DISQ - COLLECTOR VINYL (SUPER LTD. ED. TRANSPARENT BLUE)

Regular price £19.99 Sale

SUPER LIMITED EDITION TRANSPARENT BLUE VINYL

Release Date: 6th March 2020

Super limited edition pressing of only 300! The Wisconsin indie-rock five-piece bring us their debut album, courtesy of Saddle Creek Records. Collector is a collection of tracks all written by different members of the band as they wade through eclectic indie-rock offset by a spiky post-punk attitude and warm, fuzzy psych-folk backbone for the perfect balance. Collect it while you can! 

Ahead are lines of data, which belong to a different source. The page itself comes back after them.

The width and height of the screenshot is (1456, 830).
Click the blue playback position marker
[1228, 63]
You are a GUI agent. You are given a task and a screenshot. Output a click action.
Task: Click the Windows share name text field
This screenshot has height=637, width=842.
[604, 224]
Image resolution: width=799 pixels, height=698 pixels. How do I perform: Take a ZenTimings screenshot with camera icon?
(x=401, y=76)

For Fans Of/You May Also Like: Bonny Doon, Possible Humans, Nap Eyes, Parquet Courts

 

"Disq have assembled a razor-sharp, teetering-on-the-edge-of-chaos melange of sounds, experiences, memories, and influences. Due out March 6 on Saddle Creek, Collector ought to be taken literally—it is a place to explore and catalogue the Madison, Wisconsin band’s relationships to themselves, their pasts, and the world beyond the American Midwest as they careen from their teens into their 20s. This turbulence is backdropped by gnarled power pop, anxious post-punk, warm psych-folk, and hectic, formless, tongue-in-cheek indie rock. Collector, like the band itself, is defined and tightly-contoured by the ties between the five members. Raina Bock (bass/vocals) and Isaac deBroux-Slone (guitar/vocals) have known each other from infancy, growing up and into music together. Through gigging around Madison, they met and befriended Shannon Connor (guitar/keys/vocals), Logan Severson (guitar/vocals), and Brendan Manley (drums)—three equally dedicated and adventurous musicians committed to coaxing genre boundaries. Produced by Rob Schnapf, Collector is a set of songs largely pulled from each of the five members’ demo piles over the years. They’re organic representations of each moment in time, gathered together to tell a mixtape-story of growing up in 21st century America. The songs are marked by urgency, introspection, tongue-in-cheek nihilism, and a shrewd understanding of pop and rock structures and their corollaries—as well as a keen desire to dialogue with and upset them."